Transcribe the data underneath exactly. No images belong in your version.

> Data excerpts:

........

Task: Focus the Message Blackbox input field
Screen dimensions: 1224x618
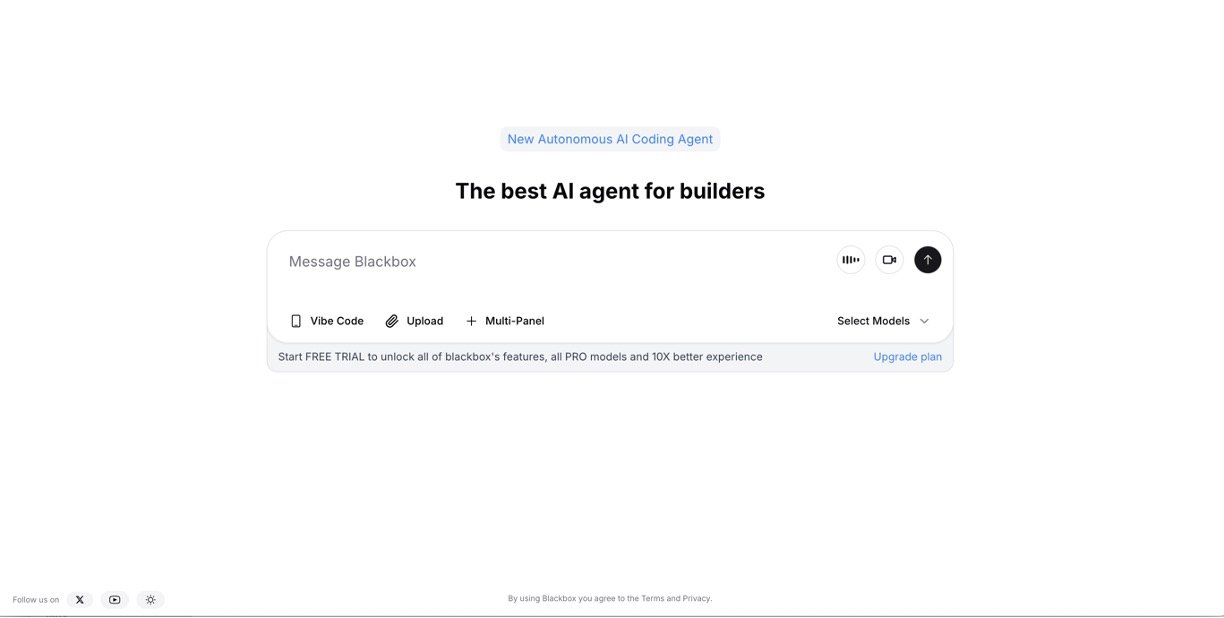Action: (550, 262)
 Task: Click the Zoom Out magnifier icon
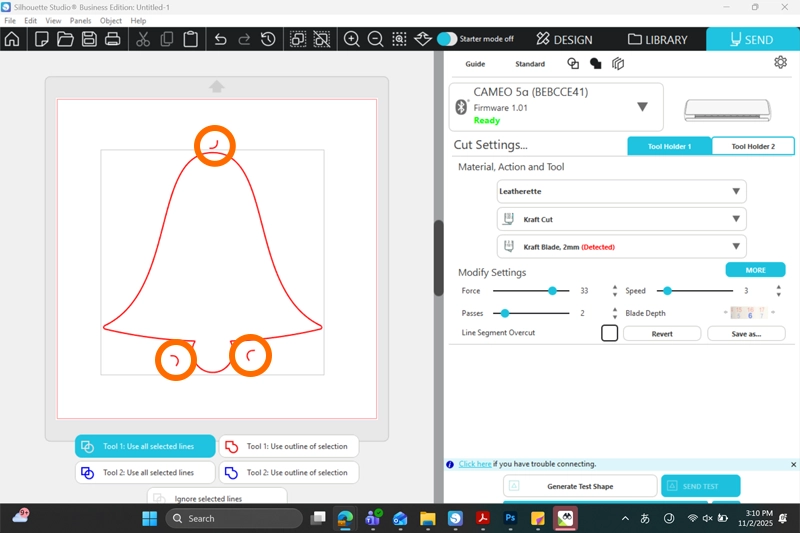pos(376,39)
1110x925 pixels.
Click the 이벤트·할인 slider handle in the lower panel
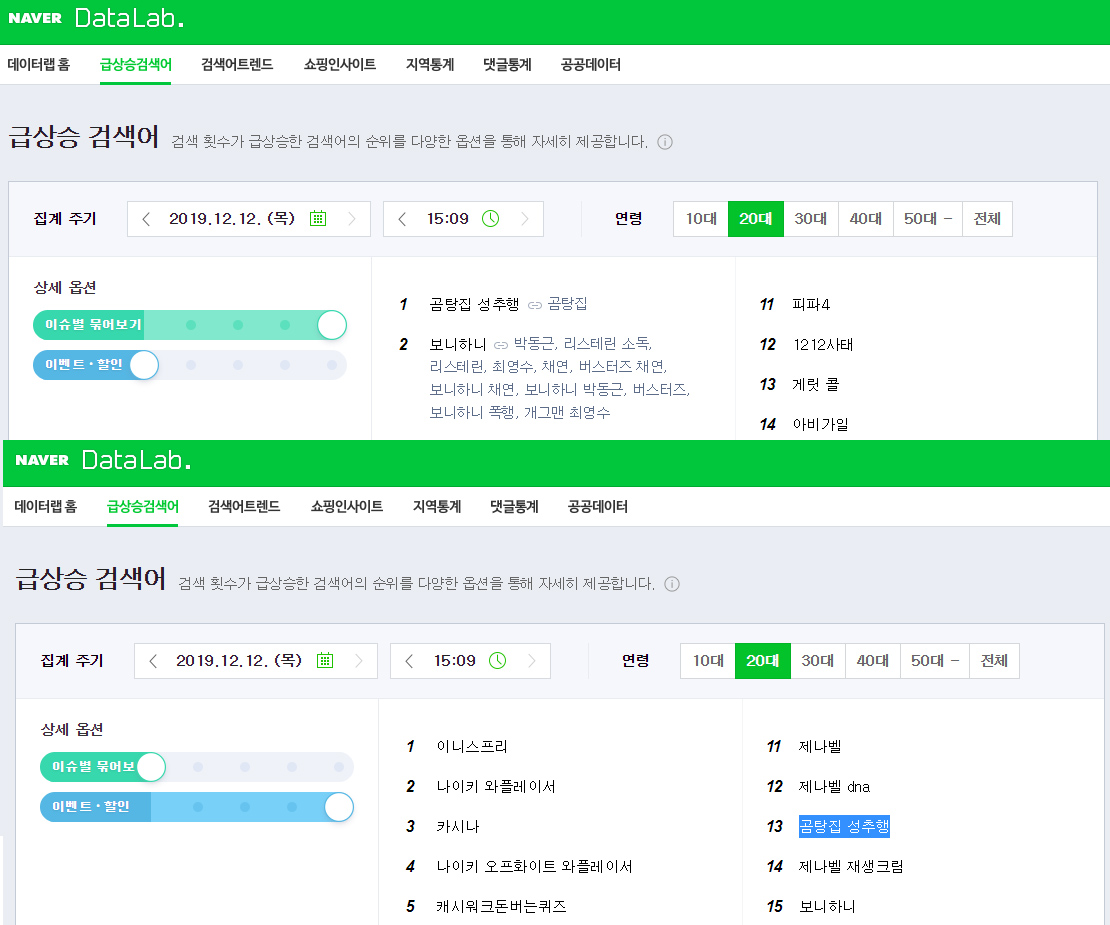coord(339,807)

........

> SOLUTION TO THIS PROBLEM:
Task: Focus the Message Blackbox input field
Screen dimensions: 1224x618
Action: (550, 262)
 Task: Click the Zoom Out magnifier icon
pos(376,39)
1110x925 pixels.
Click the 이벤트·할인 slider handle in the lower panel
coord(339,807)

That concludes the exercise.